Nicks did not run for captain again to focus on the upcoming town elections and holds the title of ex-captain. She also said it is a tradition in Uniondale that after serving as captain, the individual makes room for more junior members.
She also is a trustee on the Uniondale Public Library Board of Trustees, where she finished her first term and was elected into her second term late last year.
In 2021, Nicks ran for Hempstead town clerk, but lost to incumbent Kate Murray.
Other than public service, Nicks has financial analytical expertise in the public and private sectors and has overseen budgets exceeding $70 million. She pursued her undergraduate studies at CUNY Baruch, earning a bachelor’s degree in business operations, and subsequently attained an MBA from American University.
Nicks is passionate about addressing the housing crunch on Long Island and is actively involved in numerous civic associations, including the Uniondale Land Trust, which focuses on bringing affordable housing to those on Long Island.
“The term affordable housing has been weaponized,” she said. “It has been used to have some underlying tones, negative tones to it and, you know, working with a land trust, when we say affordable, what’s affordable to you and what’s affordable to me are two very different things. But what we do know is that affordability all around on Long Island, especially when it comes to housing, is out of control,” she said.
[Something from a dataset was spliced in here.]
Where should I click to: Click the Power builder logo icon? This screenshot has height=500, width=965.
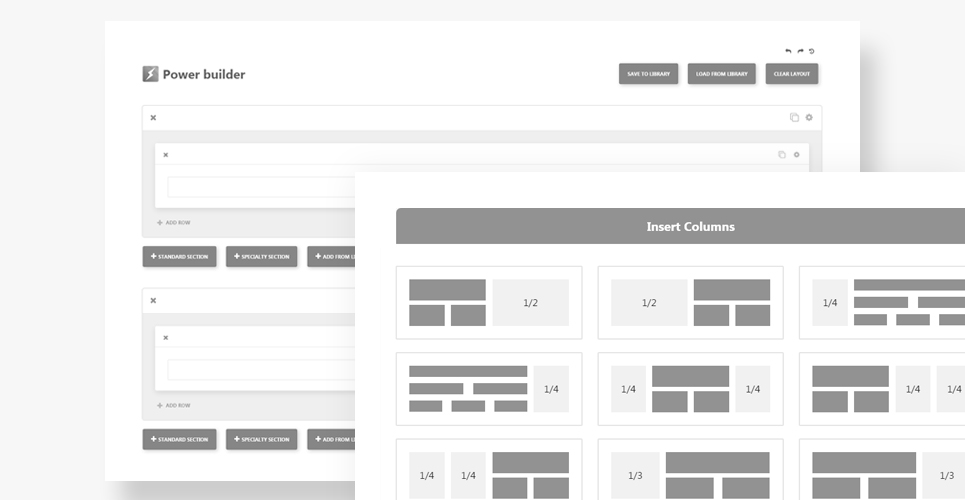pos(150,74)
Nicks said she sympathizes with the struggles millennials face and future generations will encounter when buying homes despite working full time. “Millennials and the generations that are coming after me, and even those before me, are having such a hard time buying a house,” she said, despite working 40 hours a week or more.
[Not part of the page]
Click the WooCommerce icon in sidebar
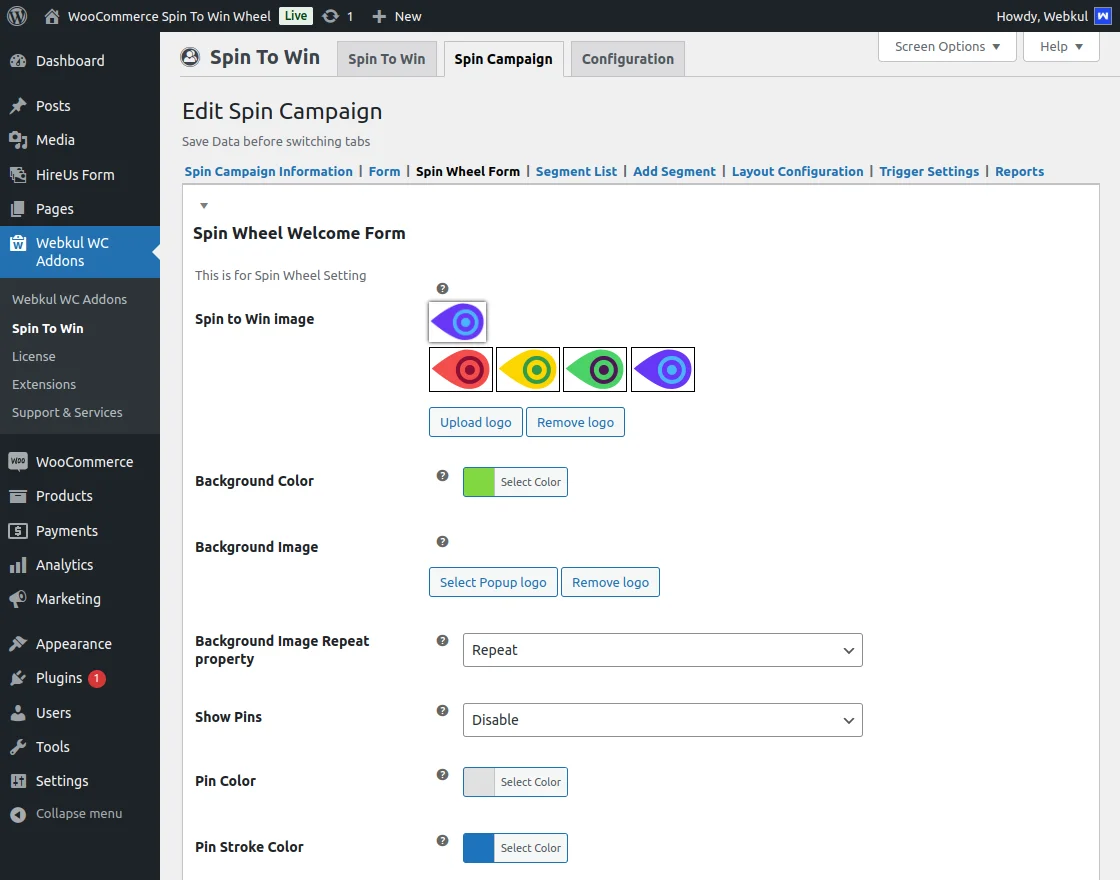1120x880 pixels. coord(18,462)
Addressing quality-of-life and environmental issues is also part of her key goals. Nicks cited concerns like gas-powered leaf blowers and ensuring access to drinkable water for residents. She believes using the platform of America’s largest township can work to her advantage in achieving these objectives.
Fostering a business-friendly environment that removes some of the barriers to opening like numerous permits is another aspect of her campaign.
“We want to explore different models of business and be open to those ideas, because that’s really what’s going to support each community throughout. And that’s OK, every community is different.” she explained.
Beyond her current candidacy, Nicks has engaged in policy and lobbying work. She has been actively involved in the policy committee in the Uniondale School District.
As a young candidate without prior elected experience, she remains undeterred.
“I think being young is certainly a challenge and not being in a prior elected role. That is certainly something people are going to be apprehensive about,” she acknowledged.